Artificial Intelligence in the Life Sciences (Jun 2024)
Statistical approaches enabling technology-specific assay interference prediction from large screening data sets
Abstract
High throughput screening (HTS) technologies allow the biological testing of hundreds of thousands of compounds per day. Typically, a substantial proportion of the initial hits obtained by HTS are artifacts caused by assay interference. Therefore, global and technology-specific in silico models for identifying and predicting compounds interfering with biological assays have been developed. The global models benefit from training on large screening data sets, while the specialized models benefit from training on assay technology-specific experimental data.
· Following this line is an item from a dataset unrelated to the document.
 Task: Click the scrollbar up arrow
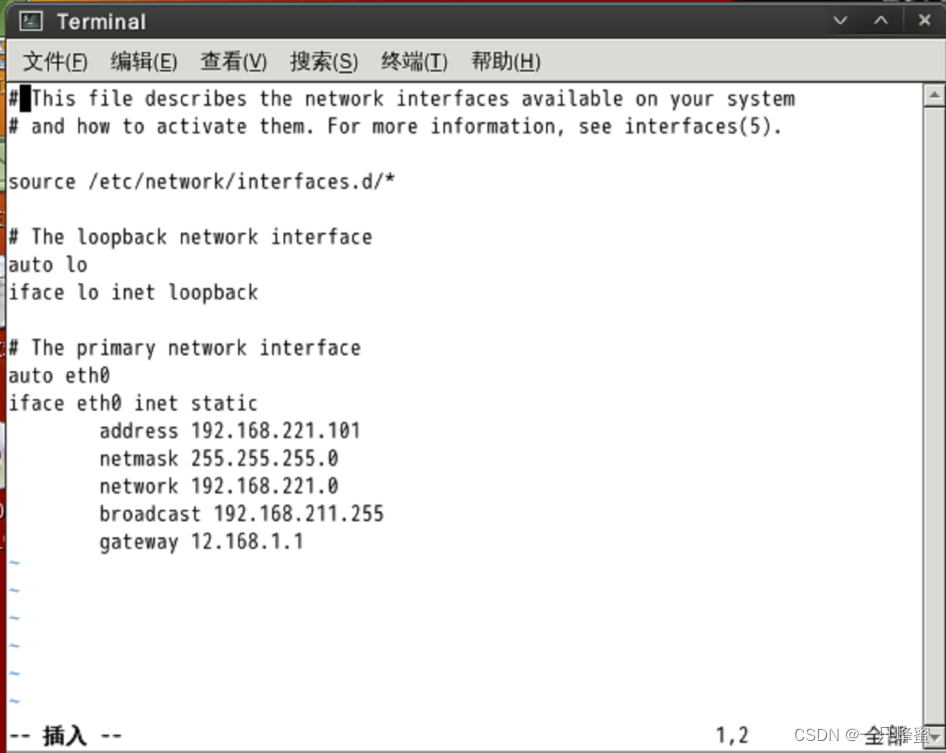tap(933, 95)
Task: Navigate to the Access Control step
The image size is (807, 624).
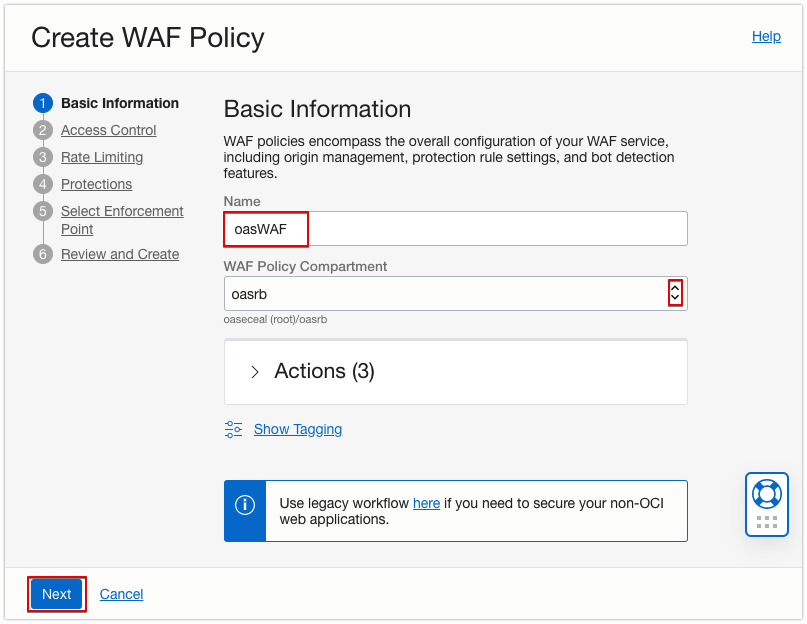Action: pos(108,130)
In this work, we develop and explore strategies for generating better predictors of technology-specific assay interference by utilizing the large bioactivity data matrices global models are trained on and employing partially new compound labeling approaches to maintain the assay technology awareness of specialized models. We demonstrate the utility of the statistically derived interference labels in machine learning using fluorescence-based assay interference as a representative example. Our random forest and multi-layer perceptron classifiers showed improved performance compared to existing models, achieving Matthews correlation coefficients (MCCs) of up to 0.47 on holdout data and up to 0.45 on an external test set. These results demonstrate that accurate assay-specific interference labels can be derived from large bioactivity data matrices, enabling the development of new machine-learning models without the need for further experimental data.